The list of 72 files has now been reduced to just 3 files! The next step is to run these files through Binexport and then into Bindiff.

Bindiff

Between the two primitives techniques, the files /sbin/hostapd and /usr/bin/httpd are in both lists while the file /bin/busybox only exists within one of the lists. To increase the chances of finding the bug, the files hostapd and httpd will be looked at first while leaving busybox for last or even at all.

HTTPd Bindiff Analysis

Beginning with httpd and sorting the Bindiff analysis by descending similarity score, it was found that most of the functions analyzed were bogus (aka full of MIPS NOP instructions. NOP = 0x00000000) or associated with WAN related connections. The functions that were analyzed did not contain instructions related to initializing a local variable. (e.g. sw $zero ($sp)) nor did they seem to patch any sort of vulnerability.

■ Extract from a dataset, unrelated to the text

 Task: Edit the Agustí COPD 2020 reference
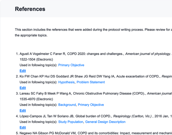pos(23,71)
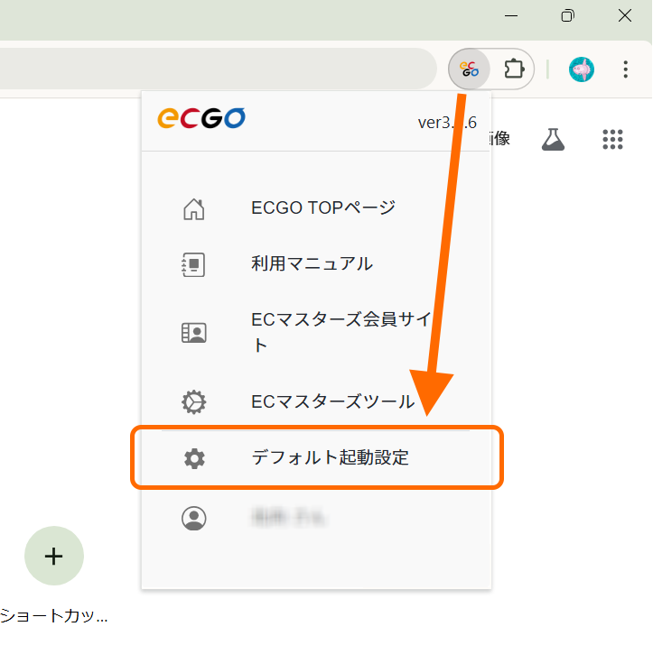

It was time to move on to the next binary hostapd.

Hostapd Bindiff Analysis

When analyzing the bindiff output for hostapd with a descending similarity score only one function stood out and that was sub_004498D4.

When looking at the differences only one instruction was shown to be different.

The insturction sw $zero 0x20($sp) means to store word (4 bytes) from the $zero register which is always set to 0x00000000 into the local variable at offset 0x20. This instruction means that the local variable at offset 0x20 was never initialized. (e.g. int foo = 0; vs int foo;)

When looking at the call graph of this function it was obvious that this function is a parser of some sort due to the loops and edges.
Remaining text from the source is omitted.